Information given section start

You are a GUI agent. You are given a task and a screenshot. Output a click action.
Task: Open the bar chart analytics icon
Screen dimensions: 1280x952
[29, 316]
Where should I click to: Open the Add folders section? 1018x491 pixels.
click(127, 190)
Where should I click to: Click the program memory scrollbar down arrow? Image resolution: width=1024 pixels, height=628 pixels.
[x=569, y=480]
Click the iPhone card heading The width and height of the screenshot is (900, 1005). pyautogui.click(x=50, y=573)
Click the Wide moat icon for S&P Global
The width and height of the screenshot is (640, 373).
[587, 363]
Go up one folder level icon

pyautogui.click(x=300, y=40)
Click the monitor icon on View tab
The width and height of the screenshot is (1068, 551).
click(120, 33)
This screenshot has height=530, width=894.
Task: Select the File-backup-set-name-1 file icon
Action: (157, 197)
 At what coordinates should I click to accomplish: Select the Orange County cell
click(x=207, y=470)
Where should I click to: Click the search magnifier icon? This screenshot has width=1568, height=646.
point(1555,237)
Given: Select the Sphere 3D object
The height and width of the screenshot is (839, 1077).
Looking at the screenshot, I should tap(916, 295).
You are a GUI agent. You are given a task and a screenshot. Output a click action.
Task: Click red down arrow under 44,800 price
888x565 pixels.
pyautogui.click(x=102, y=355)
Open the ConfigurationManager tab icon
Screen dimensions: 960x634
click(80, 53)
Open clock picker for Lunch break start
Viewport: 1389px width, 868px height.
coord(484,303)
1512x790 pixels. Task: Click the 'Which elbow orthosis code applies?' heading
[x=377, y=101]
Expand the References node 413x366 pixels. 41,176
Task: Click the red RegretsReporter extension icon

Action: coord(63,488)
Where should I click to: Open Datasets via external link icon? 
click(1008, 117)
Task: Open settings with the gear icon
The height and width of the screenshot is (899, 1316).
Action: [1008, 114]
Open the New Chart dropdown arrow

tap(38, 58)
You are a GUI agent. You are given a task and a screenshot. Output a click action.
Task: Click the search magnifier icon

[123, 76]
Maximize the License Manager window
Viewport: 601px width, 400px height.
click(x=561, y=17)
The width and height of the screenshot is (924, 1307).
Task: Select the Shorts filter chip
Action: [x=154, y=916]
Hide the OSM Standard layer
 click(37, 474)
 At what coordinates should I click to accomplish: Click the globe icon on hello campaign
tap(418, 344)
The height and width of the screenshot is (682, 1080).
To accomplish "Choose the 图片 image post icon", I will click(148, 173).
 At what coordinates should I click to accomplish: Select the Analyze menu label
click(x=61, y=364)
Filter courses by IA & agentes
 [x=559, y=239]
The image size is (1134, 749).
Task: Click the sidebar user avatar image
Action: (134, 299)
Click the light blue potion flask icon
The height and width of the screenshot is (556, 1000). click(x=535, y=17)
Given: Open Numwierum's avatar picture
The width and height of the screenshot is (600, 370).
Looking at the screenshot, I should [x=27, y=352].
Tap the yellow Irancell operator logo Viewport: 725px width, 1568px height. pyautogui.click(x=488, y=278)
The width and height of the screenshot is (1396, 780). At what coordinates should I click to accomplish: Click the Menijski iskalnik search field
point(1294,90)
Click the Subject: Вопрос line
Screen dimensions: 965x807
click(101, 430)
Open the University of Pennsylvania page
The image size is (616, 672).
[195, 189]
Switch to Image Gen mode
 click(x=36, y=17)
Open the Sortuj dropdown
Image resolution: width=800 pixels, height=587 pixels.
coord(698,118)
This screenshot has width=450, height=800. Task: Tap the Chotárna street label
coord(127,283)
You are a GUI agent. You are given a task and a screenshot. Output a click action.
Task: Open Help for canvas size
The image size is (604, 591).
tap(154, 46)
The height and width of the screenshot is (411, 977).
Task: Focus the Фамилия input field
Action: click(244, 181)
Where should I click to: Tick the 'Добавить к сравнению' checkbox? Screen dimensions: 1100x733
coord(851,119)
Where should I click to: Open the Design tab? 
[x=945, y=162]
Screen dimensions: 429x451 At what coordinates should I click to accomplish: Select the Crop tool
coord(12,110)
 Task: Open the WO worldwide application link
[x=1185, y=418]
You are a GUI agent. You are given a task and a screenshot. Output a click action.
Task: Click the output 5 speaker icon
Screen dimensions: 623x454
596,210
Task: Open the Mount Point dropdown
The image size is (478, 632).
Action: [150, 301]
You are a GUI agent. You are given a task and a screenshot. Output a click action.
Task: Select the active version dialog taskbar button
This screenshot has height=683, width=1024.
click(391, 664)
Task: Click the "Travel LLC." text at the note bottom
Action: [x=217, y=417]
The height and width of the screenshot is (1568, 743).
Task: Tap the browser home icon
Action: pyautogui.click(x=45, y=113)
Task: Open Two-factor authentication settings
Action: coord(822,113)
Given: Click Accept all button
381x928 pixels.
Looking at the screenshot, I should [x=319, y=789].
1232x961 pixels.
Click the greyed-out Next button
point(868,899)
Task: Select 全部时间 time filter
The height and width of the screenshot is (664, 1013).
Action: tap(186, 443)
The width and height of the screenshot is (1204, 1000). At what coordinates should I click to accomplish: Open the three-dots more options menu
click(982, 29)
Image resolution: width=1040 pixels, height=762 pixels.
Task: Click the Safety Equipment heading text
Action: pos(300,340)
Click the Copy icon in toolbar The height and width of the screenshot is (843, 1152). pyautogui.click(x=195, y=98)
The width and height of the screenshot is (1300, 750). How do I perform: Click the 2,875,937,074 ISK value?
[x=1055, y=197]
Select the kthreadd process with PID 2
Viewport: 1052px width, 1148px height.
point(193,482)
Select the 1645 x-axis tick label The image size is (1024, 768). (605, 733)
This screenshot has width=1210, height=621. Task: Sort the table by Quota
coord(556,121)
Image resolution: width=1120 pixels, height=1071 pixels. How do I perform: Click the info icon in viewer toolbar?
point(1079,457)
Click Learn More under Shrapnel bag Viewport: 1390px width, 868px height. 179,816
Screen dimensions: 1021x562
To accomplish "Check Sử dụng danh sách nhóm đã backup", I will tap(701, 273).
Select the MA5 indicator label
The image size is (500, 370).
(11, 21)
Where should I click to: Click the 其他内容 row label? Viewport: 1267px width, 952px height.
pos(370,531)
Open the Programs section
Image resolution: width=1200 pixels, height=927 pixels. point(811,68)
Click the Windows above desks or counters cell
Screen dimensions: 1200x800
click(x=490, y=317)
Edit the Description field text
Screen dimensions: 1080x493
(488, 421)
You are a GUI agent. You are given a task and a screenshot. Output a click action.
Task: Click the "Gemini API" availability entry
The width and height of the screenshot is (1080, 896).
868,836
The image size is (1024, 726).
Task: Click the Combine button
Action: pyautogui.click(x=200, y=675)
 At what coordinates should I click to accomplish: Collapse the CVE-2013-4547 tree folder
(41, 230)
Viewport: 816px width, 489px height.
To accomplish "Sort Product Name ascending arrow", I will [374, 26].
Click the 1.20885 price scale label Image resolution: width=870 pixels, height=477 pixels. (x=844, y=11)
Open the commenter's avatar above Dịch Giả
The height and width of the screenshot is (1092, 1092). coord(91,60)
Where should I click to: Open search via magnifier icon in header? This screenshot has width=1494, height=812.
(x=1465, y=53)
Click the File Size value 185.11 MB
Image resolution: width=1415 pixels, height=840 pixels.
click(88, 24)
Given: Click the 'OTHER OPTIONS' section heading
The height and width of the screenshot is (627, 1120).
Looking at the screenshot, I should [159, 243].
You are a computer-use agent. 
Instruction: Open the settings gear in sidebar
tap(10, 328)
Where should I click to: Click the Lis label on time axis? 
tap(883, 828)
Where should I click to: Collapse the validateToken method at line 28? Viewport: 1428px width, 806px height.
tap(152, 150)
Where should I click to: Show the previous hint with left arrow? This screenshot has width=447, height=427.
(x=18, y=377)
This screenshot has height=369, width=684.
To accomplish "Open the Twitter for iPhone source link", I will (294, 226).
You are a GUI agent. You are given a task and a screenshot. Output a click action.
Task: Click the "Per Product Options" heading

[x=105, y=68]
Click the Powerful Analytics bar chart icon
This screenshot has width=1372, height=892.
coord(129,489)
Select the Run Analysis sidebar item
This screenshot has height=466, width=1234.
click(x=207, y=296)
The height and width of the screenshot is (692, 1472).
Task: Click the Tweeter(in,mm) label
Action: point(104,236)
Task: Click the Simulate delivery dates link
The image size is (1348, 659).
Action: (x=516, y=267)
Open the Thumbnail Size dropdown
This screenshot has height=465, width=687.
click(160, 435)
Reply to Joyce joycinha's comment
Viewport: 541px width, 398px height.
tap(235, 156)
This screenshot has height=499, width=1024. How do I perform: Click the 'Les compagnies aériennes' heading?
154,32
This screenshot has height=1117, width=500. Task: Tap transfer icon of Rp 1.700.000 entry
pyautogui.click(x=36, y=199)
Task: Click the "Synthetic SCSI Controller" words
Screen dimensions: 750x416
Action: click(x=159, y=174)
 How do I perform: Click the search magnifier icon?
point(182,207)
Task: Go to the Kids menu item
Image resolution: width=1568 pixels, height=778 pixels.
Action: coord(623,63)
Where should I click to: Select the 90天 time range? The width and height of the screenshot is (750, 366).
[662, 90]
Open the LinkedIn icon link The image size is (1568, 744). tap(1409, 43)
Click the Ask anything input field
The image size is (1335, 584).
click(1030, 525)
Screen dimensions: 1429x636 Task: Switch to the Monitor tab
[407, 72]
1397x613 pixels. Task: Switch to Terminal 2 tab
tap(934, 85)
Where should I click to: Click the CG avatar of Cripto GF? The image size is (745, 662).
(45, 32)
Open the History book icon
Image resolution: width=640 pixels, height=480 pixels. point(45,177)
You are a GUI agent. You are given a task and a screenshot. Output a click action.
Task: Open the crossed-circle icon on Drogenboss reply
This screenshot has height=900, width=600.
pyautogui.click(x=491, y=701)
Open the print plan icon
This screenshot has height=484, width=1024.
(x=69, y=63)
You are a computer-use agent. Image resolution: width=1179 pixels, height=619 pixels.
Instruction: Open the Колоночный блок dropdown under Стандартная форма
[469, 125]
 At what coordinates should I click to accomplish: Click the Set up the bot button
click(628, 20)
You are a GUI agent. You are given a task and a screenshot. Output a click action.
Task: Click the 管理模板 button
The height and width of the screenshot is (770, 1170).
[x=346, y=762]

Information given section end

What needs to be done
The required reply is the count of lines in the entries above where the string "price" appears, and nothing more.

Response box
2